We just got the first silicon for our Rock systems – you have no idea how cool it is to have this arrive on my desk in a plastic sandwich bag (don’t worry, with packaging like that, they don’t send me the ones we put in saleable systems):
That’s the front, this is the back:
The chips are running billions of instructions already (not quite at Hello, World, but not far away). Being a professor of the obvious, my first question was – how many pins are on the back? (Answer: nearly 50 on a side, or 2395 pins). Care to guess how many are used for signal (or functionality) vs. power/ground?
Answer… 812 are used for ‘signal’ (or real work), and 1514 are used for power/ground (the remainder are unconnected). Another interesting stat… for those fond of in-memory databases, Rock will allow us to build coherent systems supporting 256 terabytes in a single software domain (plain vanilla OpenSolaris, no less). That is an awful lot of RAM in a single system (and given the cost of memory nowadays, you’d want to post an armed guard next to that machine).

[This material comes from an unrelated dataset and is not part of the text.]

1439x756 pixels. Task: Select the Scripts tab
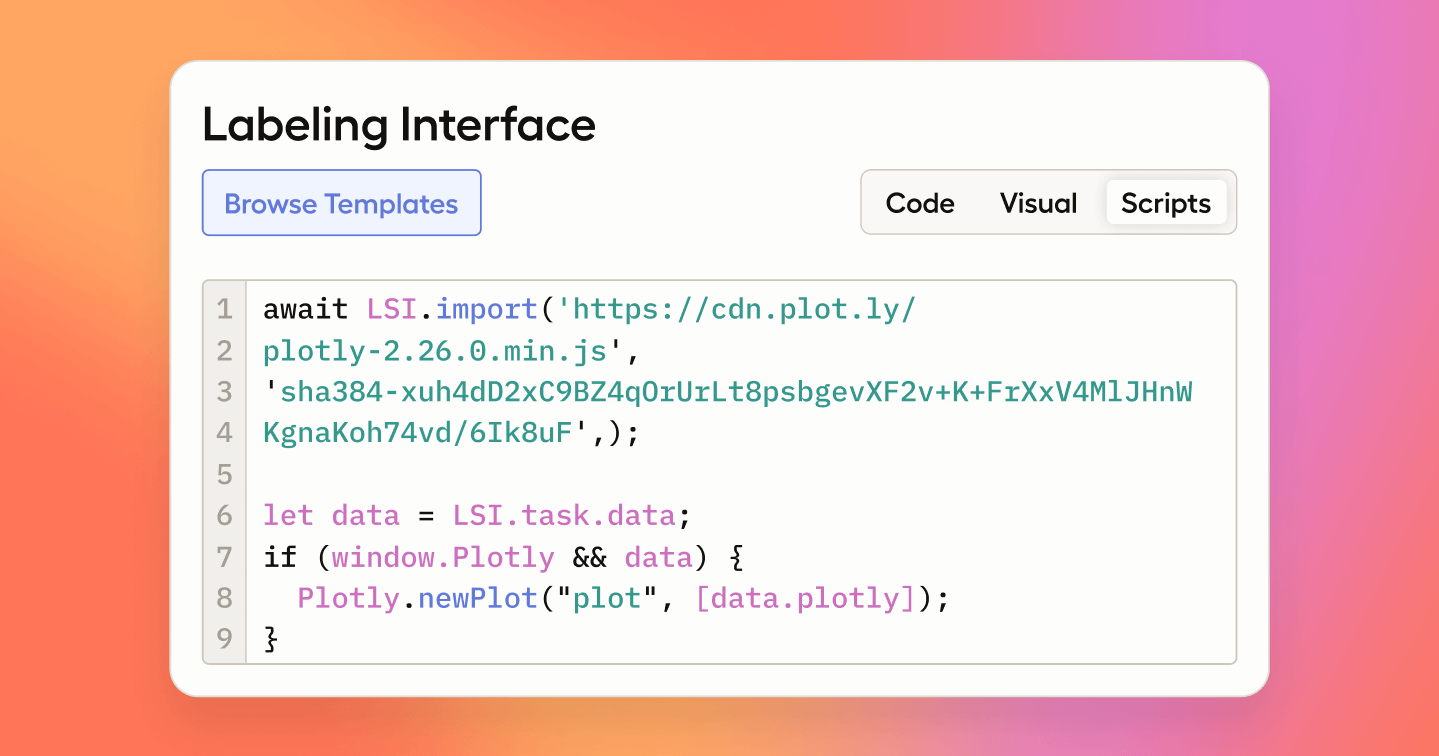pos(1165,202)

Rock is 16 cores – we haven’t said how many threads per core. Nor have we said why this chip heralds the golden age of effortless parallel programming, or how it brings fault tolerance to the masses. But stay tuned, I think we’re planning on talking up both in the next few weeks.
The good news about minting – I didn’t say fabricating, we leave that to others – but the good news about minting your own silicon is you get to tell the transistors what to do.